Now if only I could go to that felon’s cell, to that drunkard’s home, and to a hundred other places that occur to me, with a message like that! ‘I will restore to you the years that the locust hath eaten!’ That would be grand! That would be a gospel of back moves with a vengeance! And may I not? Now let me think!

How was the promise fulfilled? How did the Most High restore the years that the locust had eaten? It is very simple. What the locusts took, they took; and there was no return. But the next year? Why, the next year the hills and valleys of Palestine were such a scene of abundant harvest and prodigal growth that the people were fully compensated for the loss of the previous season.

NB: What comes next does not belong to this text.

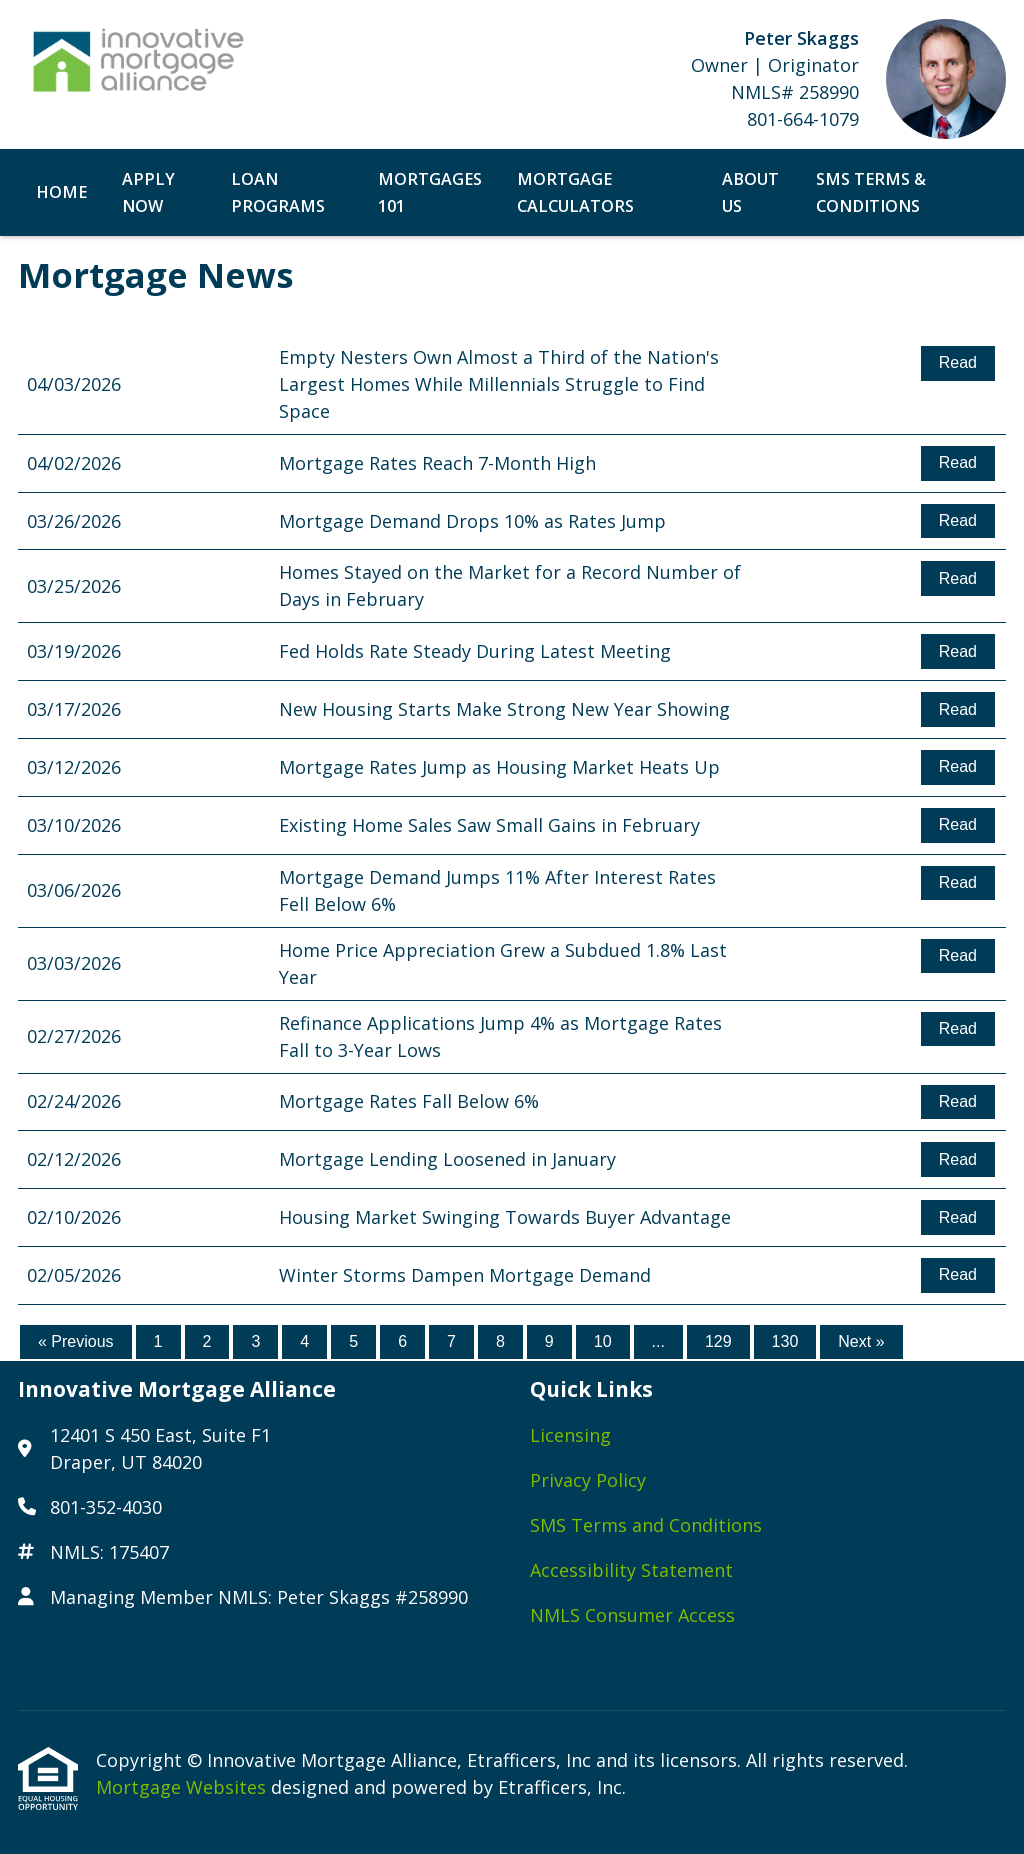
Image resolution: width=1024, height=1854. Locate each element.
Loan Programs (278, 192)
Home (61, 192)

Now, as the children say, we are getting warm!

Have we never known a life that, in its later years, displayed a sweetness and a purity and a grace which were the direct outcome of earlier suffering or of earlier sin? Can we not recall the memory of saintly and fruitful lives in which both the sanctity and the fruitfulness were the natural result of hideous memories of former transgression? It was the haunting nightmare of their old sins that drove both Bunyan and Newton to such intense personal piety and to such fervent evangelistic zeal. We have all known men who, in days gone by, lived in open and notorious shame. Then came the change. Their faith was a pattern to us all in its exquisite and childlike simplicity. The very enormity of their transgressions made religion a revelry to them and the thought of pardon a perpetual luxury. Their faces were radiant. They never referred to their experiences but with streaming eyes and faltering voices. Their testimony was so impressive as to carry conviction to all who heard it. And as we saw how strong men were moved by their utterance we felt that God, in His own wise and wonderful way, was restoring to them the years that the locust had eaten. In the familiar lines of Hezekiah Butterworth there are two significant buts, and we are in danger of noticing only the one:

But the bird with the broken pinion
Never soared so high again.

This is the first. That is the truth that Huxley saw. But it is not the whole truth. There is another but:

But the bird with the broken pinion
Kept another from the snare,
And the life that sin had stricken
Raised another from despair.

Each loss has its compensations,
There is healing for every pain;
Though the bird with the broken pinion
Never soars so high again.

And, surely, surely, to ‘save another from the snare,’ or to ‘raise another from despair’ is the very best of back moves! ‘I do not regret the past,’ cried the ‘Lady of the Decoration,’ at the close of her story, ‘for through it the present is. All the loneliness, the heartaches, and the pains are justified now! I believe that, whilst I have been struggling out here in Japan, God has restored to me the years that the locust had eaten, and that I shall be permitted to return to a new life, a life given back by God!’ Who shall say that life has no back moves after that?